Is disease activity prior to fingolimod initiation predictive of response? Fingolimod as a "common" first line treatment.

Abstract Background In countries where fingolimod is available as first-line therapy without restrictions, we have an opportunity to observe long-term efficacy profile of this drug in treatment-naive patients according to their initial disease activity. Methods We retrospectively analysed the data of RRMS patients treated with FTY, focusing on 2 groups: 17 highly active patients (HA) defined as follows: ≥  2 relapses in the year before treatment initiation and either ≥ 1 Gd-enhancing T1 lesion or a significant increase in T2 lesion load from a baseline MRI; and 37 “not highly active” (NHA). We reviewed treatment efficacy (defined as NEDA-3), reasons for discontinuation and treatment tolerance in both groups. Results Mean follow-up duration was 48.2 months, SD 18.4. Fingolimod efficiently reduced relapses (NHA 90.3% reduction, P  0.001), and new Gd enhancing lesions (NHA 85.4% reduction, P = 0.019, HA 92.3%, P = 0.043).
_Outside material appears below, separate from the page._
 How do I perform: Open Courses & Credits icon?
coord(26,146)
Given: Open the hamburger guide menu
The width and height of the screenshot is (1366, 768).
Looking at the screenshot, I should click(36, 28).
The proportion of patients reaching NEDA-3 status was higher in the NHA group (NHA: 80% at 2 years and 66% at 4 years, HA: 58% at 2 years and 38% at 4 years, P = 0.042). Fingolimod was discontinued in 20 cases, mainly because of lack of efficacy (n = 15). Conclusions FTY is efficient in reducing relapses and new Gd enhancing lesions in both HA and NHA patients although the probability of achieving NEDA-3 over time is higher in early-treated treatment-naive NHA patients.